Entre sus publicaciones más recientes, aparecen frases alarmantes como: “Creo que sólo encontrarás paz en la muerte” y “¿No es decepcionante la vida?”, acompañadas por imágenes del escritor japonés Yukio Mishima, quien se suicidó en 1970.
También había compartido un video en el que se ve a un actor apagando un cigarrillo sobre su propio brazo, en línea con su historial de autolesiones, por el cual estaba bajo tratamiento psicológico.

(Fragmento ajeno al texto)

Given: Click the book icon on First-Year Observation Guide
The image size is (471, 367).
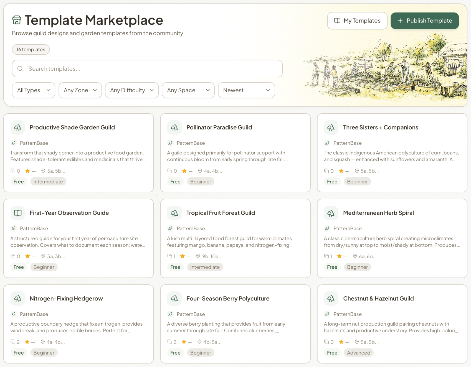Looking at the screenshot, I should (x=17, y=213).
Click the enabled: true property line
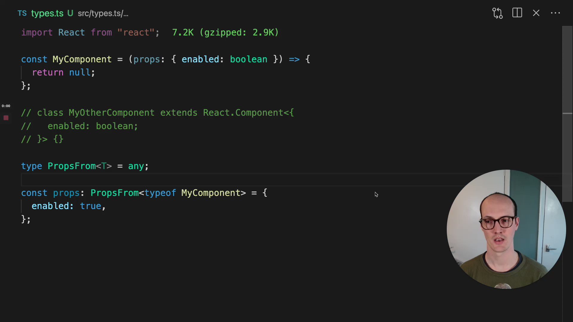The image size is (573, 322). 68,206
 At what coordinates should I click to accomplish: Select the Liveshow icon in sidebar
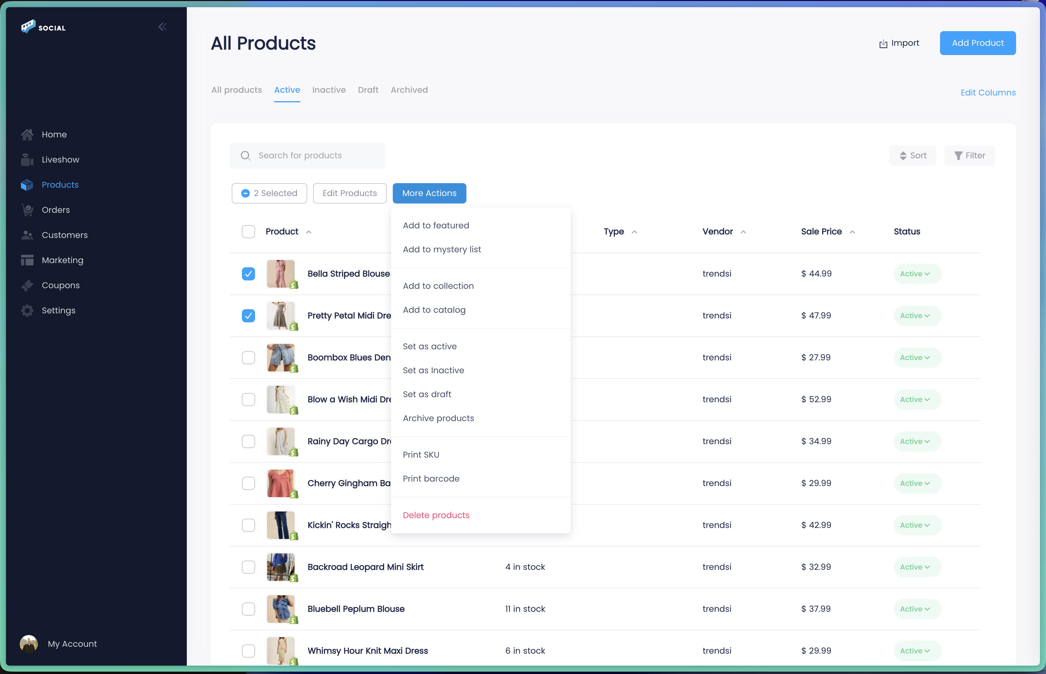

El análisis de sus redes reveló que el joven consumía y difundía contenido sobre autores de masacres en distintas partes del mundo. Entre ellos, mencionaba a Vladislav Roslyakov, responsable de un ataque en Crimea con 20 muertos; Elliot Rodger, autor de un tiroteo en California; y a Eric Harris y Dylan Klebold, responsables de la masacre de Columbine.
El patrón era repetitivo: videos, frases y mensajes vinculados a la muerte, la infelicidad y el deseo de quitarse la vida, muchos de ellos compartidos incluso horas antes del ataque.

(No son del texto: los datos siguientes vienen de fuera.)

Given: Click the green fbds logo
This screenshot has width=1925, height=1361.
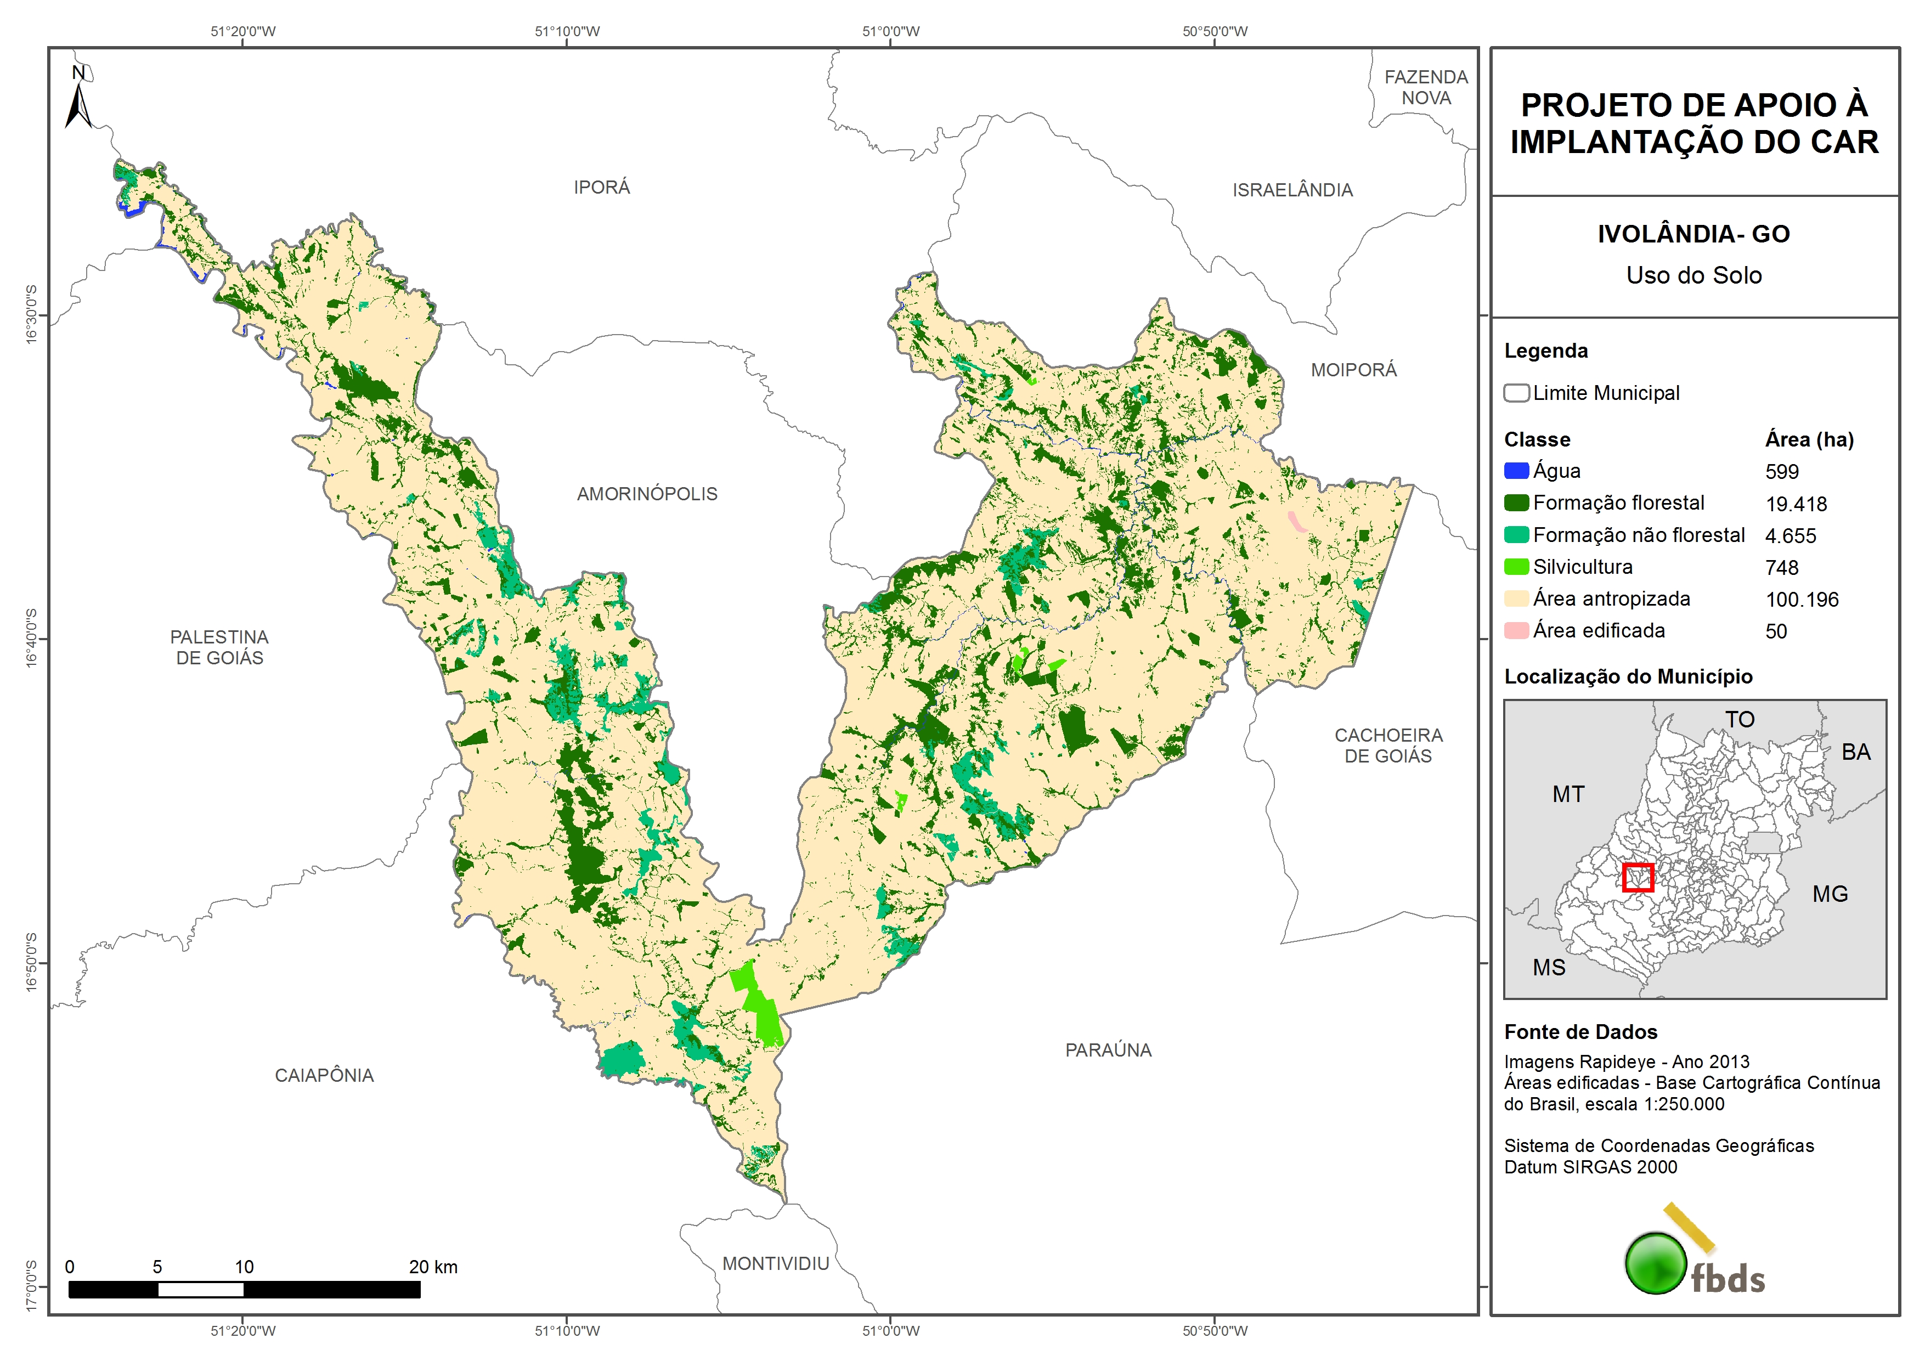Looking at the screenshot, I should (x=1656, y=1264).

Uno de los últimos contenidos que publicó fue un compilado de personajes de películas pidiendo perdón a sus madres antes de cometer actos violentos, lo que ahora es interpretado como una señal previa al ataque.

Tras el hecho, el caso tomó una dimensión aún más preocupante: integrantes de esa comunidad digital comenzaron a llamar “héroe” al atacante, reforzando el fenómeno de glorificación de la violencia en internet. Este aspecto es seguido de cerca por los investigadores, que buscan determinar el impacto de estos entornos virtuales en la conducta del agresor.
La causa quedó a cargo de la Fiscalía de San Cristóbal, mientras que la Policía de Investigaciones (PDI) realizó peritajes en la escuela. En el lugar se secuestraron vainas servidas, cartuchos, perdigones y la escopeta utilizada.

Además, los estudios realizados al adolescente dieron positivo en pruebas de rastros de disparo en ambas manos, lo que lo ubica directamente como autor material del ataque. En paralelo, se intenta determinar quién le proporcionó las municiones, ya que su abuelo aseguró: “Me la robó y no sé cuándo fue; apenas supe lo denuncié”, y aclaró que el arma no tenía balas.
La muerte de Ian Cabrera generó una profunda conmoción en San Cristóbal. El adolescente, que soñaba con ser futbolista, fue despedido en una caravana fúnebre que recorrió la ciudad hasta el cementerio local. La tragedia dejó una marca en la comunidad educativa, donde docentes y vecinos coinciden en que llevará tiempo recuperar la normalidad tras un hecho que, hasta ahora, parecía ajeno a este tipo de localidades.
Mientras tanto, el agresor permanece en un centro especializado bajo seguimiento interdisciplinario, donde se evaluará si presenta alguna patología psiquiátrica.